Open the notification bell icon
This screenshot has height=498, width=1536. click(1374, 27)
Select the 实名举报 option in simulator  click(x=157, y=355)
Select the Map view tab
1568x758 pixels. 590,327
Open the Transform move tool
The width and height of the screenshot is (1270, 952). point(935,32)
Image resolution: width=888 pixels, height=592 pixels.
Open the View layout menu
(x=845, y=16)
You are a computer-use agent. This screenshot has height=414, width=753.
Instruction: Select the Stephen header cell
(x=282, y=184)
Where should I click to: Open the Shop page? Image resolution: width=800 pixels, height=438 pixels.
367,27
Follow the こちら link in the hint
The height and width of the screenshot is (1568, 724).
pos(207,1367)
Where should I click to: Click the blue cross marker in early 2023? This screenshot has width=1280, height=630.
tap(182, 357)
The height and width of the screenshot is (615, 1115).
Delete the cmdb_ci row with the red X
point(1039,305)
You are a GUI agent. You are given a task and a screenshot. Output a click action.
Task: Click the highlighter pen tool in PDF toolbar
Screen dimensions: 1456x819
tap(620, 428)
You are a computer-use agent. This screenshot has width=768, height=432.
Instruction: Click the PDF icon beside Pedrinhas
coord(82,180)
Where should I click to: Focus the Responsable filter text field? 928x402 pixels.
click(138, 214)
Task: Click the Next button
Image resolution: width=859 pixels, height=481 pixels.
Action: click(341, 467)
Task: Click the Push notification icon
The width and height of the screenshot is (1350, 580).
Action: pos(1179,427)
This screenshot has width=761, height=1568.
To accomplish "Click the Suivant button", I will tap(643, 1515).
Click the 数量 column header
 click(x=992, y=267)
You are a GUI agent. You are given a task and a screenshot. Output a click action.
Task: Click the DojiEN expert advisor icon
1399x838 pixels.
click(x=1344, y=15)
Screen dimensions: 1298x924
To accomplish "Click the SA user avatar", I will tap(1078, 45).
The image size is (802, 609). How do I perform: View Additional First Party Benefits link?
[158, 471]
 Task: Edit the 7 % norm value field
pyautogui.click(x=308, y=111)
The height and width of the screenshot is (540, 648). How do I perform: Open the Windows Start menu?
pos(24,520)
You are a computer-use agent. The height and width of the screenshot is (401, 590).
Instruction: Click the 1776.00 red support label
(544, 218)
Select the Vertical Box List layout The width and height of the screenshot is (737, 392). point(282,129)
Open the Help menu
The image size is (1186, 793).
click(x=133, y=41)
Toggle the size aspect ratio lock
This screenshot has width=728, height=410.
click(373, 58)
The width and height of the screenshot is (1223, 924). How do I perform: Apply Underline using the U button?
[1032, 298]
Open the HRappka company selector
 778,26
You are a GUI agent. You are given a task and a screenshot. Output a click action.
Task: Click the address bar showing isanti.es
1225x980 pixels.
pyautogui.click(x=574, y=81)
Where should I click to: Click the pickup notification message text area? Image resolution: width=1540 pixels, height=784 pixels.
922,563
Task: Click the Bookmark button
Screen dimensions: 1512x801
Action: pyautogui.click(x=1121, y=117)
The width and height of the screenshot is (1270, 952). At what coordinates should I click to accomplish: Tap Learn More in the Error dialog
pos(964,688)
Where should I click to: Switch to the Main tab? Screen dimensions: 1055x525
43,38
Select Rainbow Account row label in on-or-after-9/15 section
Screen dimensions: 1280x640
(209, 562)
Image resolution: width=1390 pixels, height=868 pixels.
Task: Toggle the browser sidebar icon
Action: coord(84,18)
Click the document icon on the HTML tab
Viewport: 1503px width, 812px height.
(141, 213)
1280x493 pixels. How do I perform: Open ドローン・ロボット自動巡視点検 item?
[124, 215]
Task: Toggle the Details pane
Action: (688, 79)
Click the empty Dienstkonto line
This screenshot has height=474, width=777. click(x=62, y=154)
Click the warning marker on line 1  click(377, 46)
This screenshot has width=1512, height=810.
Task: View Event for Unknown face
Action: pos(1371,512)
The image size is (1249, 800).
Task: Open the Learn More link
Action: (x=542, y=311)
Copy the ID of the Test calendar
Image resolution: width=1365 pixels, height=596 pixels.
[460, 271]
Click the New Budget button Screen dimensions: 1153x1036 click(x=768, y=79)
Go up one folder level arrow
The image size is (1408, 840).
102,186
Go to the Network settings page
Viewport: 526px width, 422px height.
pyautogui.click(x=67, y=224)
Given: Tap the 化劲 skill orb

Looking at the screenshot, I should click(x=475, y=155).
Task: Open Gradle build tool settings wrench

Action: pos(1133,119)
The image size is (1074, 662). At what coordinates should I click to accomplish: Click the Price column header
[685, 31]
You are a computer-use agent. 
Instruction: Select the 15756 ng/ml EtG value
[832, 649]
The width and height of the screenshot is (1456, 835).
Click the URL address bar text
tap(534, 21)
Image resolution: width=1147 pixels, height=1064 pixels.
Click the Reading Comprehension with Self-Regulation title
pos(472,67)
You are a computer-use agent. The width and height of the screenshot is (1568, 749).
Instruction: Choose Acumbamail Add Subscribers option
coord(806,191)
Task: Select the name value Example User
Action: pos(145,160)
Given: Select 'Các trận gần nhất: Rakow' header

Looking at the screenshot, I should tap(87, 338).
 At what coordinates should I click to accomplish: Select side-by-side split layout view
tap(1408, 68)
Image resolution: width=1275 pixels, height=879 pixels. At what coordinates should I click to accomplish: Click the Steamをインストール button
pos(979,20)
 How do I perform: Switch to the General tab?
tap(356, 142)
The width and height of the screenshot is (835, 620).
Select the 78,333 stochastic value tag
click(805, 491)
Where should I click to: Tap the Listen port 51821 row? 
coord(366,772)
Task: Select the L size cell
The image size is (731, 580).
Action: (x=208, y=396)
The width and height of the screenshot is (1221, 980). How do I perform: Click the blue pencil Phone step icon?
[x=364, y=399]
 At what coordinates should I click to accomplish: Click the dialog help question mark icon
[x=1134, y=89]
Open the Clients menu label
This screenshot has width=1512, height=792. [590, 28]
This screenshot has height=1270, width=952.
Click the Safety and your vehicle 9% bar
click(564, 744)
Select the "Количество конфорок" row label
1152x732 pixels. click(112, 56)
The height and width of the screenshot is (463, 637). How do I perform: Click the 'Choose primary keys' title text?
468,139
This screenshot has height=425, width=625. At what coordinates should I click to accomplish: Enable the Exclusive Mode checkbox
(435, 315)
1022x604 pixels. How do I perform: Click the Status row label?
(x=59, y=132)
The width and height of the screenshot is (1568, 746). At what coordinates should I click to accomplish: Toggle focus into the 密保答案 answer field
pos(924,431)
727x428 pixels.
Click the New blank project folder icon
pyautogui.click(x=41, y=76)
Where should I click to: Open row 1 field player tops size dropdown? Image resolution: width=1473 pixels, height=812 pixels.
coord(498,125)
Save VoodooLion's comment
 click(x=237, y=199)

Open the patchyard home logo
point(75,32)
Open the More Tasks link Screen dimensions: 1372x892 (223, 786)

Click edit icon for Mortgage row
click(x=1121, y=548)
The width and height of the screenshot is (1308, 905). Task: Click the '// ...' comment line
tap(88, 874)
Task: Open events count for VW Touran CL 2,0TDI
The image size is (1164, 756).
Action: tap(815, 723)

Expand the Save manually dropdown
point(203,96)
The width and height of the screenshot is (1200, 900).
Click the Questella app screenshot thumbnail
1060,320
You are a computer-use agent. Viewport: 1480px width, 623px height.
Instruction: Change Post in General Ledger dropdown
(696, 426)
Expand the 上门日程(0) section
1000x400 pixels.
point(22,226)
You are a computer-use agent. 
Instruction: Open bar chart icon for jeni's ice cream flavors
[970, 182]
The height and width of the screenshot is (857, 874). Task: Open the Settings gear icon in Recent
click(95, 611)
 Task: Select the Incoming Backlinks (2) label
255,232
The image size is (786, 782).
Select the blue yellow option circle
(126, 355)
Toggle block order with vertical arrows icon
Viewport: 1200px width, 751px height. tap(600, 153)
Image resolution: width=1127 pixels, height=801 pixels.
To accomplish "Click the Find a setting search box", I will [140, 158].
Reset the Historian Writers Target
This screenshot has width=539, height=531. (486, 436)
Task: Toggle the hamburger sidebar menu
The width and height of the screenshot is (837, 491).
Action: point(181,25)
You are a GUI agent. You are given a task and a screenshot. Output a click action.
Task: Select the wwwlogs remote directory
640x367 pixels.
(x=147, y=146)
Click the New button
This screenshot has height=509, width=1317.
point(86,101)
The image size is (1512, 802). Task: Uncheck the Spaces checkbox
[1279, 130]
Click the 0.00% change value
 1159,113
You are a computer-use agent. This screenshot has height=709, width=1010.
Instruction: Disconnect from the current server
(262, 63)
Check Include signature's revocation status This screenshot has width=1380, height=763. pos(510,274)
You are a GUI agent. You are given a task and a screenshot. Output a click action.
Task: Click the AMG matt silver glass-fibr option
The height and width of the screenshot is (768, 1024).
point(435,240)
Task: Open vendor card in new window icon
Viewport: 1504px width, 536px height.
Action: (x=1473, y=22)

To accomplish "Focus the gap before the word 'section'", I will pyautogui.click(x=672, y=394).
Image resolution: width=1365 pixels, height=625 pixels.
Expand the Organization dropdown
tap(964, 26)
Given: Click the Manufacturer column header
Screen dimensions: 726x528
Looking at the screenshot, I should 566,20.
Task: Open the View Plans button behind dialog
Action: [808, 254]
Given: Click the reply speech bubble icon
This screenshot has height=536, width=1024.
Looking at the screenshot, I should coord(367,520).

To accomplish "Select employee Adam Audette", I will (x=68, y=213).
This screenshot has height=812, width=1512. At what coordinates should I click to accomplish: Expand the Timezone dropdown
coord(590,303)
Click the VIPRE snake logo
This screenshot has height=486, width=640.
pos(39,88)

• _AIM_: Format the lines running from the line containing "Where should I click to: Tap" through the line containing "point(203,96)", both included, as a numbered list, omitting any blank lines.

• _OUTPUT_:
1. Where should I click to: Tap the Listen port 51821 row? 
2. coord(366,772)
3. Task: Select the L size cell
4. The image size is (731, 580).
5. Action: (x=208, y=396)
6. The width and height of the screenshot is (1221, 980). How do I perform: Click the blue pencil Phone step icon?
7. [x=364, y=399]
8.  At what coordinates should I click to accomplish: Click the dialog help question mark icon
9. [x=1134, y=89]
10. Open the Clients menu label
11. This screenshot has width=1512, height=792. [590, 28]
12. This screenshot has height=1270, width=952.
13. Click the Safety and your vehicle 9% bar
14. click(564, 744)
15. Select the "Количество конфорок" row label
16. 1152x732 pixels. click(112, 56)
17. The height and width of the screenshot is (463, 637). How do I perform: Click the 'Choose primary keys' title text?
18. 468,139
19. This screenshot has height=425, width=625. At what coordinates should I click to accomplish: Enable the Exclusive Mode checkbox
20. (435, 315)
21. 1022x604 pixels. How do I perform: Click the Status row label?
22. (x=59, y=132)
23. The width and height of the screenshot is (1568, 746). At what coordinates should I click to accomplish: Toggle focus into the 密保答案 answer field
24. pos(924,431)
25. 727x428 pixels.
26. Click the New blank project folder icon
27. pyautogui.click(x=41, y=76)
28. Where should I click to: Open row 1 field player tops size dropdown? Image resolution: width=1473 pixels, height=812 pixels.
29. coord(498,125)
30. Save VoodooLion's comment
31.  click(x=237, y=199)
32. Open the patchyard home logo
33. point(75,32)
34. Open the More Tasks link Screen dimensions: 1372x892 (223, 786)
35. Click edit icon for Mortgage row
36. click(x=1121, y=548)
37. The width and height of the screenshot is (1308, 905). Task: Click the '// ...' comment line
38. tap(88, 874)
39. Task: Open events count for VW Touran CL 2,0TDI
40. The image size is (1164, 756).
41. Action: tap(815, 723)
42. Expand the Save manually dropdown
43. point(203,96)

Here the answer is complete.